Jornalista José Carlos Araújo escreve: "Os campeões estão chegando"
Colunista da Boa Vontade, locutor esportivo da Transamérica-Rio e apresentador do "Donos da Bola" na TV Bandeirantes apresenta os destaques do mundo esportivo
José Carlos Araújo
07/10/2014 às 15h55 - terça-feira | Atualizado em 22/09/2016 às 16h02

José Carlos Araújo é locutor esportivo da Super Rádio Tupi do Rio de Janeiro/RJ e apresentador do SBT Esporte Rio, da TV SBT-Rio e colunista na revista Boa Vontade.
Estamos na reta final dos campeonatos nacionais. Pela Copa do Brasil, muita emoção pela frente. No mata-mata, modelo preferido pelos torcedores e mais rentável para clubes e televisão, prevalecem o momento, a decisão e a emoção. Já o Brasileirão privilegia o planejamento, o melhor elenco, a melhor estrutura. Não é o modelo mais apreciado, porém é o mais justo.
Uma boa fórmula seria a mescla, como era antigamente, misturando pontos corridos com playoff. Agradava a todos: clubes, pois nem sempre o de melhor estrutura era o campeão; torcedores, posto que a emoção e a imprevisibilidade dominavam; patrocinadores, com maior exposição da marca; e televisão, com aumento da audiência devido aos sucessivos jogos decisivos.
No modelo atual, praticamente está definido o campeão: o Cruzeiro, com méritos, pois teve o elenco mais equilibrado, o melhor planejamento e o melhor futebol. A emoção fica com a briga pelas vagas para a Libertadores: São Paulo, Internacional, Grêmio, Atlético-MG, Fluminense e Corinthians brigam por 3 vagas.

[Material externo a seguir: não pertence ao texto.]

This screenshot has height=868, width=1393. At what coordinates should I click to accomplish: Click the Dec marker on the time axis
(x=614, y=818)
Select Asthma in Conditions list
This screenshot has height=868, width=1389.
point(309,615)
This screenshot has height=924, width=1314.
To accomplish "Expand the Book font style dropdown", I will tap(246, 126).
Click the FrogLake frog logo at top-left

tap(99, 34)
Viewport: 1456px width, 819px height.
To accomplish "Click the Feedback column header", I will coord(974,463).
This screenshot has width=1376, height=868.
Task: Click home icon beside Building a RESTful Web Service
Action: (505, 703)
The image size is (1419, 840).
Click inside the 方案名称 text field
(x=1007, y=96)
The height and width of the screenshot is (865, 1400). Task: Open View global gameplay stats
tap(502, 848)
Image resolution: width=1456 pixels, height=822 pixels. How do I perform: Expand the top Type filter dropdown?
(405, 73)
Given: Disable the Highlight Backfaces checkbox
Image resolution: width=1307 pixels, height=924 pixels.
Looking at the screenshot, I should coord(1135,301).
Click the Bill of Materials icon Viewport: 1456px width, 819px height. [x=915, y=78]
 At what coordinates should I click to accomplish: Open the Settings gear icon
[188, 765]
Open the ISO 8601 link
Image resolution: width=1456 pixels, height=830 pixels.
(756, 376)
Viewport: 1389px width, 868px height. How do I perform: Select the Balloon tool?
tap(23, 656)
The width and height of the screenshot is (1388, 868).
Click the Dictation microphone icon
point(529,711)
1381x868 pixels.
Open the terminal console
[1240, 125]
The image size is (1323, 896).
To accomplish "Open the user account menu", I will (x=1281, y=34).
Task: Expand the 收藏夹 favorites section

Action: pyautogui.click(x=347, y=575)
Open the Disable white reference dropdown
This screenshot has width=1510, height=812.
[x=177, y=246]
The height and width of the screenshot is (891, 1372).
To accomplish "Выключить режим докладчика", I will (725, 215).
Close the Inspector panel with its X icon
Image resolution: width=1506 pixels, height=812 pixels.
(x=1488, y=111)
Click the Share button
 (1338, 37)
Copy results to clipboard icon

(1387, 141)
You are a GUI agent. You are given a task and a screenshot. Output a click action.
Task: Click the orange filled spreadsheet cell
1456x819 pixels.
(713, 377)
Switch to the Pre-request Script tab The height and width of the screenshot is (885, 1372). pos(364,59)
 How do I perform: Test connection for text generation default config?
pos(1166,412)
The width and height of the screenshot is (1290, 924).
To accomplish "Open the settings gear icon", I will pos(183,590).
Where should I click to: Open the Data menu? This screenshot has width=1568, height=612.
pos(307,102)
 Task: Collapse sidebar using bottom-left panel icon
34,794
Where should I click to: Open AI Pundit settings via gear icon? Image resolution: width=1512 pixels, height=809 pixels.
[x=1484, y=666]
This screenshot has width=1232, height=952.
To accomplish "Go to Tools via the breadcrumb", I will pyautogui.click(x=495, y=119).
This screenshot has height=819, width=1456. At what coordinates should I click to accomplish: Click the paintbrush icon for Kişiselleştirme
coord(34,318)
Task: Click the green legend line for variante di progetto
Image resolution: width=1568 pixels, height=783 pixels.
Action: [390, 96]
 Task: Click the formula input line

Emoção também na luta para fugir da degola, em que equipes tradicionais como Botafogo, Palmeiras e Flamengo se utilizam de todas as artimanhas para evitar o pesadelo.
Este Brasileirão, além dos belos gols, da ausência de inovação tática, da fuga das características da nossa escola de futebol, teve erros absurdos de arbitragem, casos lamentáveis de racismo e as constantes brigas entre os vândalos nas arquibancadas.
Também houve uma inacreditável ameaça de greve dos árbitros, por conta das críticas às inqualificáveis atuações deles.
Em meio a tudo isso, vale aplaudir a medida da Fifa, que proibirá a atuação de fundos de investimento no futebol. Assim, os clubes ficam mais fortes para proteger suas joias e investir mais na base. Colherão os frutos no campo e nas finanças. Diminuirá e muito a nem sempre positiva figura dos empresários, que fazem dos campos um balcão de negócios. Talvez, desta forma, o futebol brasileiro volte a produzir craques, jogadores com o nosso DNA e identificado com o clube criador.
Quanto à Amarelinha, nenhuma novidade. Manteve a base fracassada da Copa, sem inovação tática, dependente do talento do craque Neymar. Ah, sim, as novidades são os velhos craques Kaká e Robinho.
A reformulação deveria ter sido total, desde a base. Entretanto, só houve uma troca de nomes, ou seja, o famoso jeitinho brasileiro de remediar sem curar, sem tratar a causa a fundo. Resta esperar que Deus seja mesmo brasileiro e nos ponha no caminho certo. Afinal, o futebol é a alma do brasileiro.